__To do__: Could you write out the line containing "The width and height of the screenshot is (1545, 1283)." and all the lines below it in the data, exactly, through the final one and nothing else?

(Collection entries)
*-*-*
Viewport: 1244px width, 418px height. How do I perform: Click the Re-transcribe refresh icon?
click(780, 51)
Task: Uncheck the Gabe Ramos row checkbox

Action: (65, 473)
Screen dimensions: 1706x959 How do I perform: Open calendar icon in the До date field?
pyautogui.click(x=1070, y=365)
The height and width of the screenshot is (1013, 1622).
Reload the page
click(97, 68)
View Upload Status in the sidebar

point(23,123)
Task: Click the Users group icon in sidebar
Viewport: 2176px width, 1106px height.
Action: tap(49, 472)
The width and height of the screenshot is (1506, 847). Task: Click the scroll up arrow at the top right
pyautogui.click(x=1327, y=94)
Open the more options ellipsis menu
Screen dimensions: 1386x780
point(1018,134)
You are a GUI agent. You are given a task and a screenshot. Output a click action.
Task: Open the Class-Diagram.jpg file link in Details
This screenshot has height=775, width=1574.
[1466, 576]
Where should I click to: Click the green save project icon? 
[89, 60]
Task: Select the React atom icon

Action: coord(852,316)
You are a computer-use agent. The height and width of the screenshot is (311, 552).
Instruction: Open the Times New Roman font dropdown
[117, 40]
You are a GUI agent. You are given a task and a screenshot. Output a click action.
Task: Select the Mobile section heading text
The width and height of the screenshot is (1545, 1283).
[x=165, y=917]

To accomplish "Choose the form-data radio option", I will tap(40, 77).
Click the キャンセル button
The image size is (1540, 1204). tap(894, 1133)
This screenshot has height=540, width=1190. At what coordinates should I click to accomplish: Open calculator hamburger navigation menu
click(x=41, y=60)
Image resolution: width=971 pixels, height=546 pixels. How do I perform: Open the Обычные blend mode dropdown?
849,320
*-*-*
__Finished task__:
The width and height of the screenshot is (1545, 1283).
[x=165, y=917]

To accomplish "Choose the form-data radio option", I will tap(40, 77).
Click the キャンセル button
The image size is (1540, 1204). tap(894, 1133)
This screenshot has height=540, width=1190. At what coordinates should I click to accomplish: Open calculator hamburger navigation menu
click(x=41, y=60)
Image resolution: width=971 pixels, height=546 pixels. How do I perform: Open the Обычные blend mode dropdown?
849,320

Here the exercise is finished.